Mid 2012 Musings –Part II: God will not abandon me on the academic side too


Mid 2012 is also significant in another important respect. The house I built with the help of my parents and H.B.A of Pondicherry government has already completed its Silver jubilee.Indeed Sakthi was born in this new house by sheer quirk of fate- wise and benevolent fate, as was foretold  by an astrologer.  Even before the alliance was fixed, the renovation work had started in the ground floor without giving serious consideration to the financial implication  of the reconstruction process .Kindly note that the building was as strong as the sturdy heart of my parents and mine too. So it was not due to lack of strength or elegance, a remodeling had to be done  but there was fundamentally wrong with the management of space . Without blaming anyone it was just my stupidity and lack of dreaming capacity which resulted in that kind of shelter, under which I did not get peace for long. What can you expect from a person like me, who became a father of two daughters at an immature age of just twenty five? It is better late than never, to correct one’s own mistake.For everything in life there is a tradeoff .Now, by paying a small price in terms of few lakhs ,my children will get the comforts and convenience of the semi luxury of the art of modern construction , looking good  by just changing the tiles .

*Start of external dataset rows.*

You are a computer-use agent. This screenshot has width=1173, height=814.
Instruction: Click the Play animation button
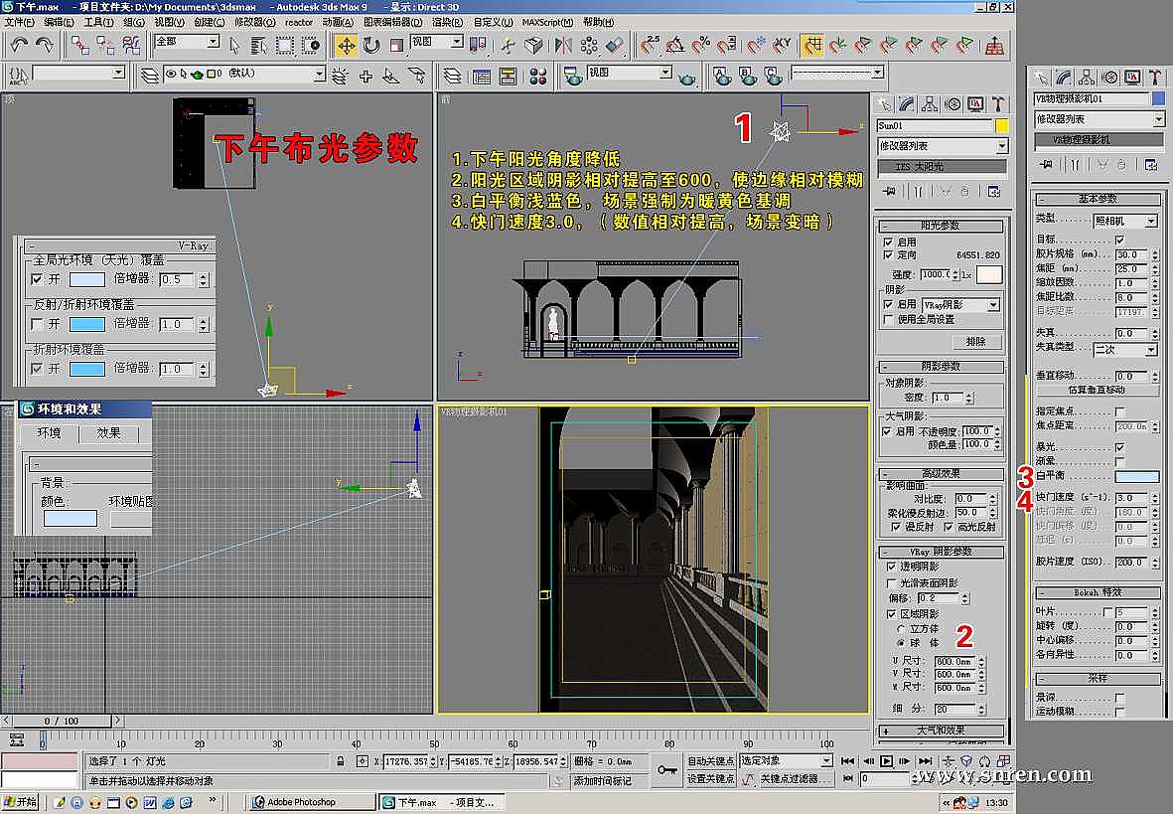(x=885, y=761)
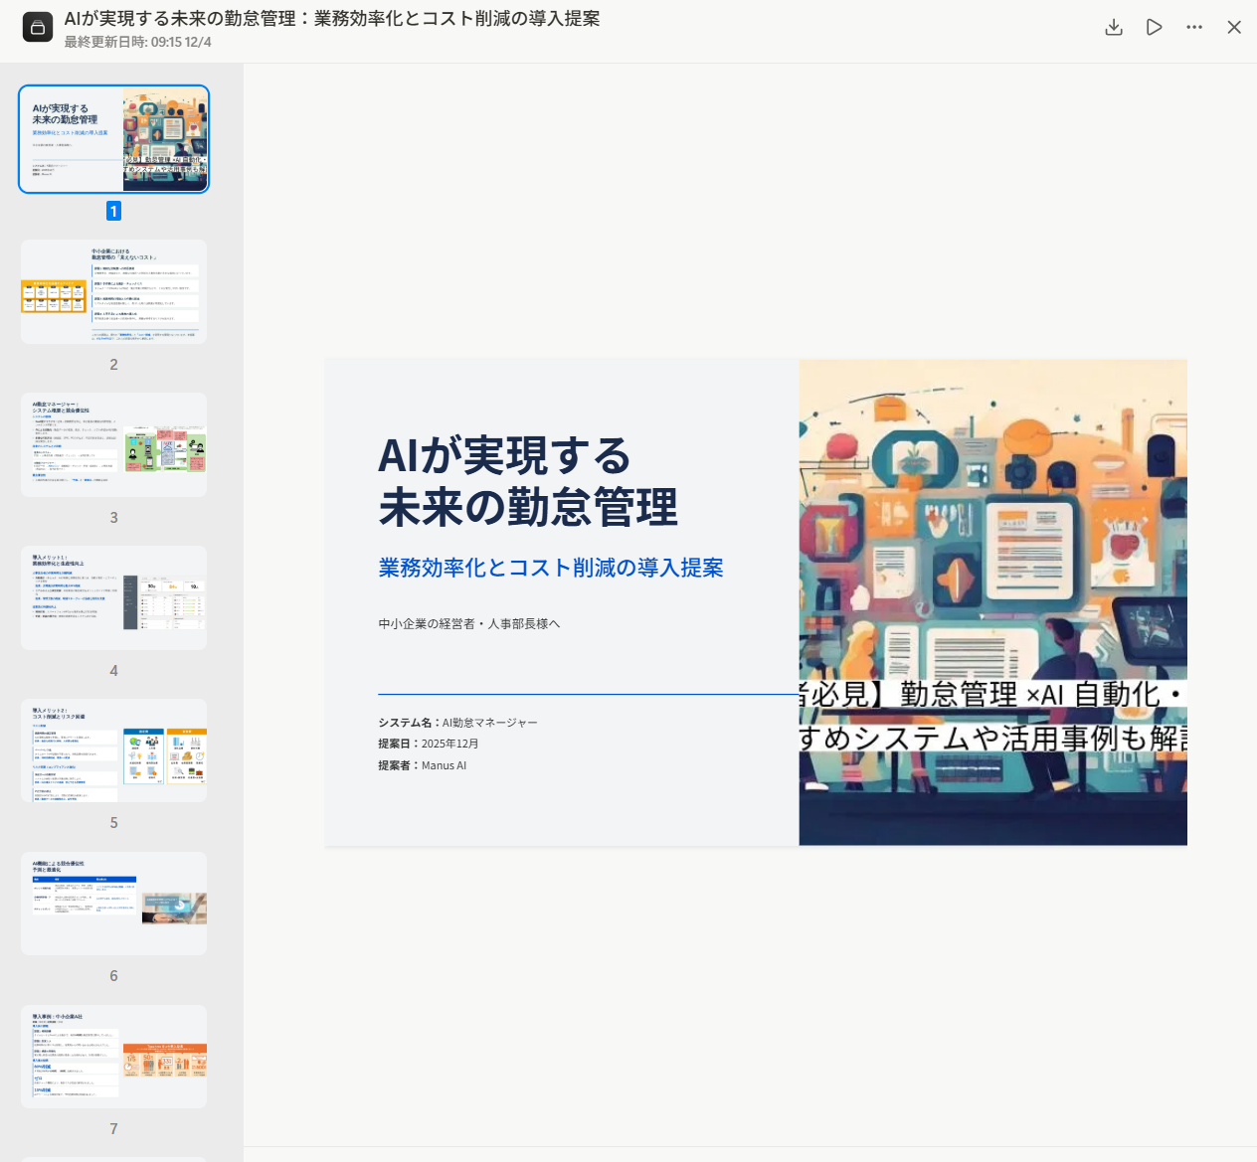This screenshot has width=1257, height=1162.
Task: Select the slide 1 thumbnail in the sidebar
Action: tap(113, 139)
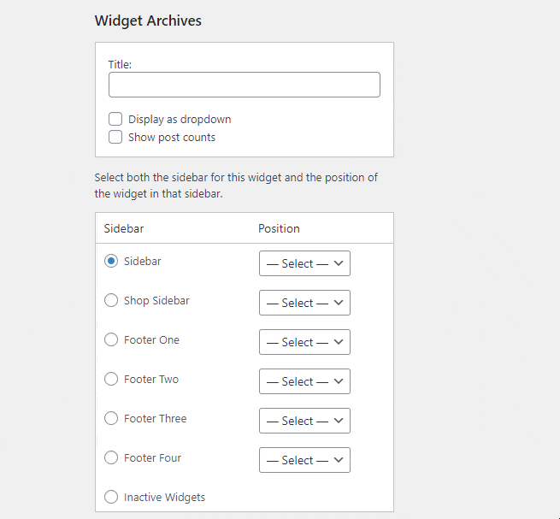560x519 pixels.
Task: Expand the Position dropdown beside Shop Sidebar
Action: pos(304,303)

Will it make people really happy and be at peace with themselves? Never. But the house will not be blamed for one’s own stupid act or failings in life hence forward. In the last leg of my journey in life, the stupid mind thinks about constructing a room above for doing meditation on the subject, fully aware that weakness, loss of memory and of course the tiredness pervading the entire body will not be of much help in repairing my academic side and consolidating the reconstruction there. But there is a lingering faint hope that God will not abandon me on the academic side too and with the help of some friendly souls floating around me , even while living I can and I should see some of the writings in print or in the blog .  When I write these lines I think about the debate between Sydney Alexadr and Macullum on devaluation question, Lawson Metzler interpretation about the insulation of stable economy under exogenous disturbances under the regime of floating, my uneasiness with Samuelson’s way of correcting Hume’s Mechanism, Shallowness of economic reforms in India , Chiese Yuvan’s mischief of under valuation,deepening Euro zone crisis, the U.S economy  and the dollar as the main villain in the evolution of International financial architecture , the relevance or irrelevance of Keynes in today’s world, secular tendency of rupee to depreciate leading to chaos, rising gold price, the venality of corruption , deepening political uncertainty in the largest democracy on  the Earth, irresponsible and indifferent attitudes towards  economics by the rulers,  the need to understand the writings of Paul Krugman , rekindling the memories of Harry G.Johnson and Jaon Robinsn  to current breed of students  and so on . The list is long and varied and I have so many miles to walk after retirement. But there is always a feeling of inadequacy and frustratingly irritating experience of not having done many things earlier. In any case, even if I don’t and can’t write more, I will read .This is just to console me and live with out getting into any kind of depression.